# Deceptive banking practices



## spirit (May 9, 2009)

https://www.cbc.ca/news/canada/nova...avHa_yPTTtnWpYWk6MGOxe8uAmD39UVXfGUUS5euk0nSU

Just read this on another site and had to post it. Although our account has not been gerrymandered to show this cost...I thought others here might want to check their card items.

Pretty shady banking tactics.....hard to think that the best advice would be to hang up on any legitimate phone call from my bank. What's next...not listening to any "advice" from my tellers? Or financial representative? The last one was a joke....you guys have taught me well here on CMF.


----------



## Beaver101 (Nov 14, 2011)

> ... In an email to CBC, RBC spokesperson Trish Vardy apologized for any confusion.
> 
> "After fully investigating Ms. MacIsaac's file, we decided to offer her the refund she was seeking. Our goal is to ensure clients are happy with the products *they purchase*," Vardy said.


 ... this response from the "bank" via their "rep." tells me they'll continue with this deception.


----------



## Eclectic12 (Oct 20, 2010)

spirit said:


> ... Although our account has not been gerrymandered to show this cost...I thought others here might want to check their card items.


I check each monthly statement 



spirit said:


> ... hard to think that the best advice would be to hang up on any legitimate phone call from my bank.


Assuming the call is legit, they are typically trying to switch CC's, arrange a financial consultation or sell something I don't need. With how easy it is to misrepresent the calling number and sound official, I typically let it go to voicemail and might stop in at the branch if it seems like something I am interested in.


Cheers


----------



## Money172375 (Jun 29, 2018)
□ □ □ □
(Work to be completed) Continue the thread on deceptive banking practices from the point where it ends. The material after this thread on deceptive banking practices is separate from it.

(Data shown)
□ □ □ □
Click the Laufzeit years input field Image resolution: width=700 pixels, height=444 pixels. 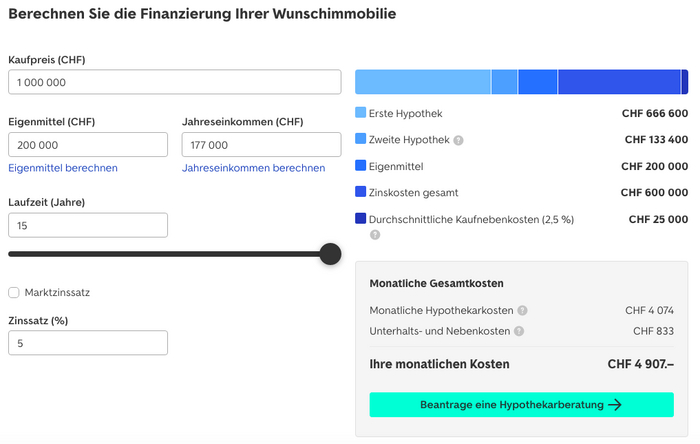88,226

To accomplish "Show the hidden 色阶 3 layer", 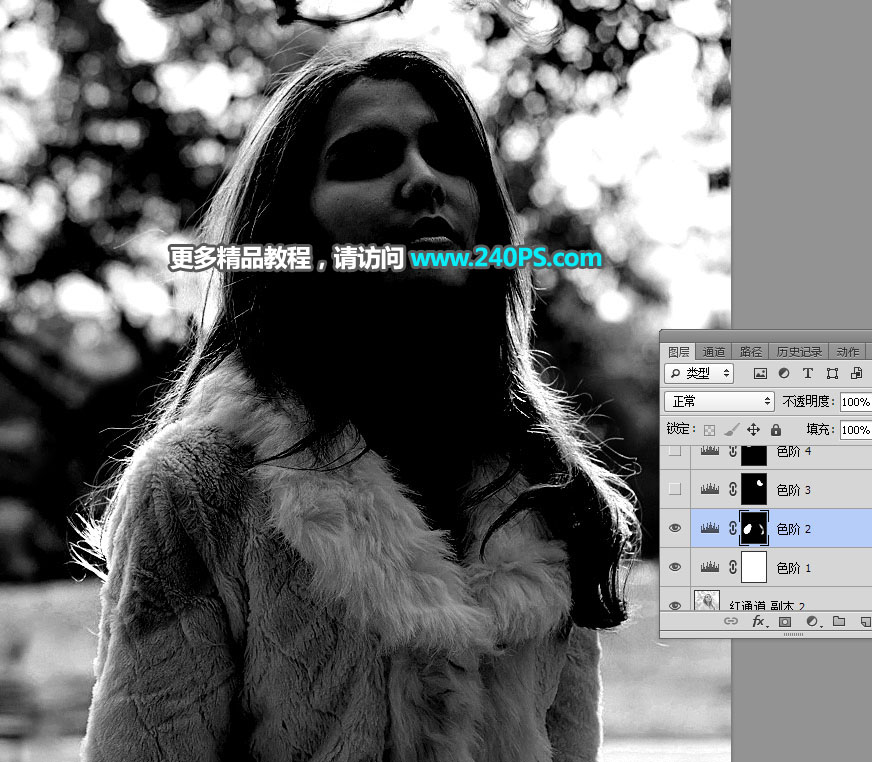I will [x=675, y=489].
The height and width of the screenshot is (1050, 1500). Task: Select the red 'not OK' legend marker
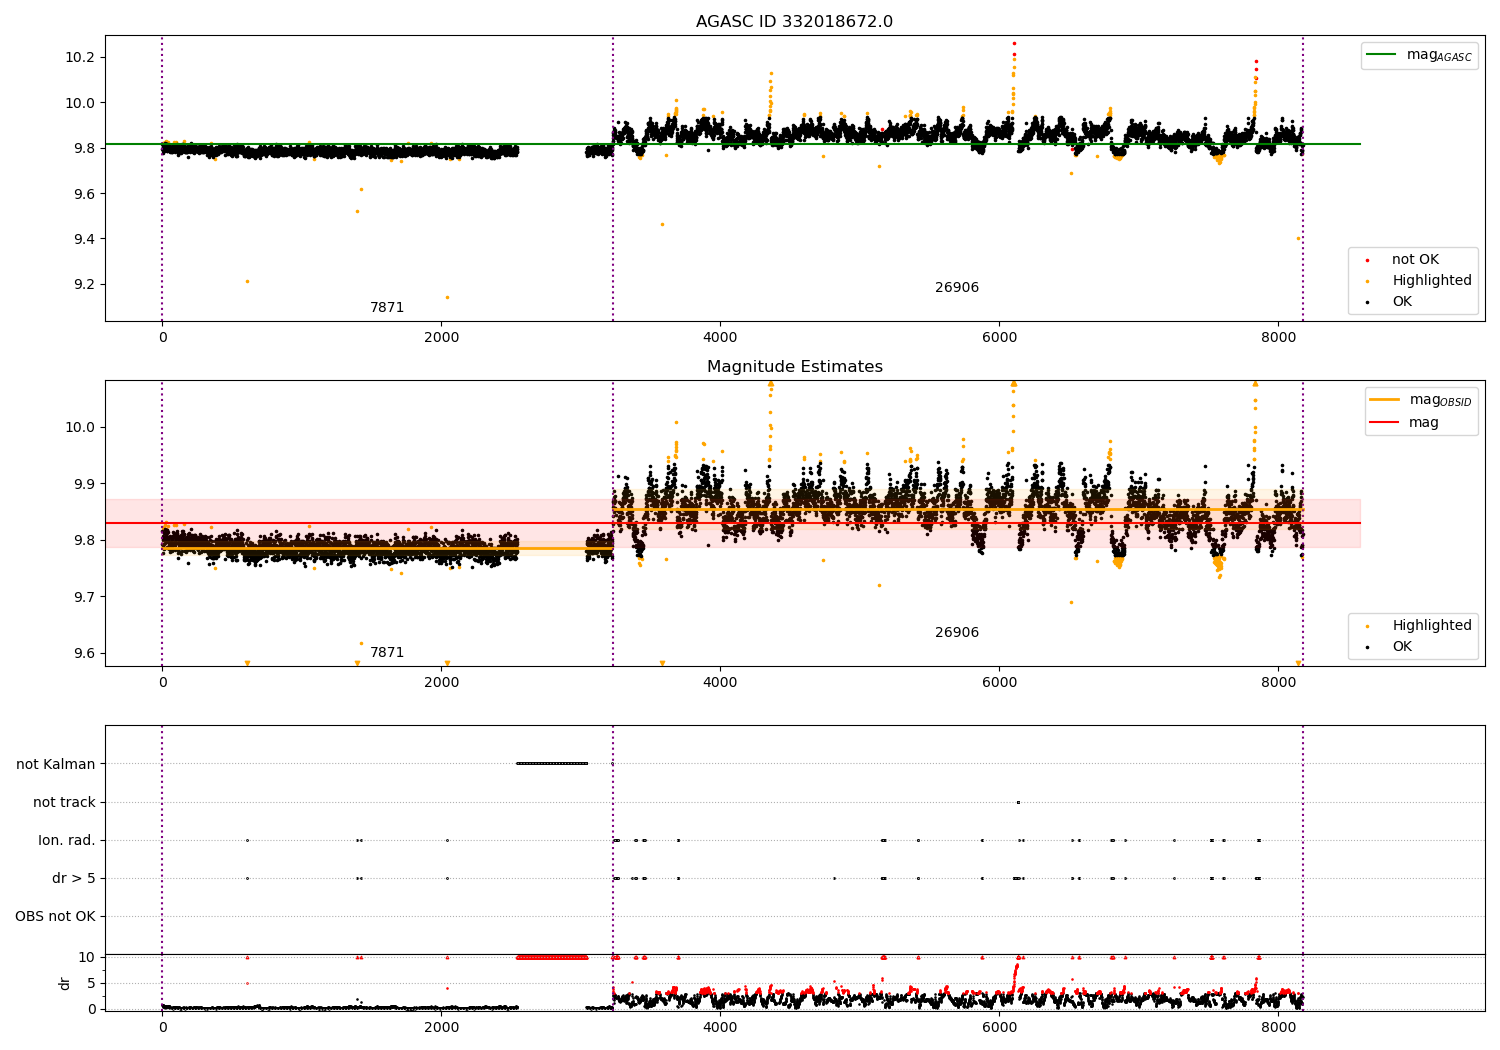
□ □ □ □
(Exercise response)
Former banker here. Although this type of balance protection on credit cards wasn’t sold at the branch level where I worked. 

Clearly the banks can be better at articulating costs and using simple language. I’ve heard calls where this product has been sold and in all cases, the customer had agreed to it. In all cases as well, the rep was speaking fast and if you aren’t working in the industry, I can see how it can be confusing.

The typical charge for this type of insurance is usually quoted in a “per $100” balance. Example...the cost is $1.20 per $100 balance. It initially sounds cheap, but most insurance is quoted “per $1,000”. At a per $100, the costs can add up. I’d like to know how the woman in the story racked up that much in charges.....it must have been a fairly large balance carried over a fairly long time. Looks like her statement showed a $15 change. 
At that rate, it would have taken 20 years to rack up $3900.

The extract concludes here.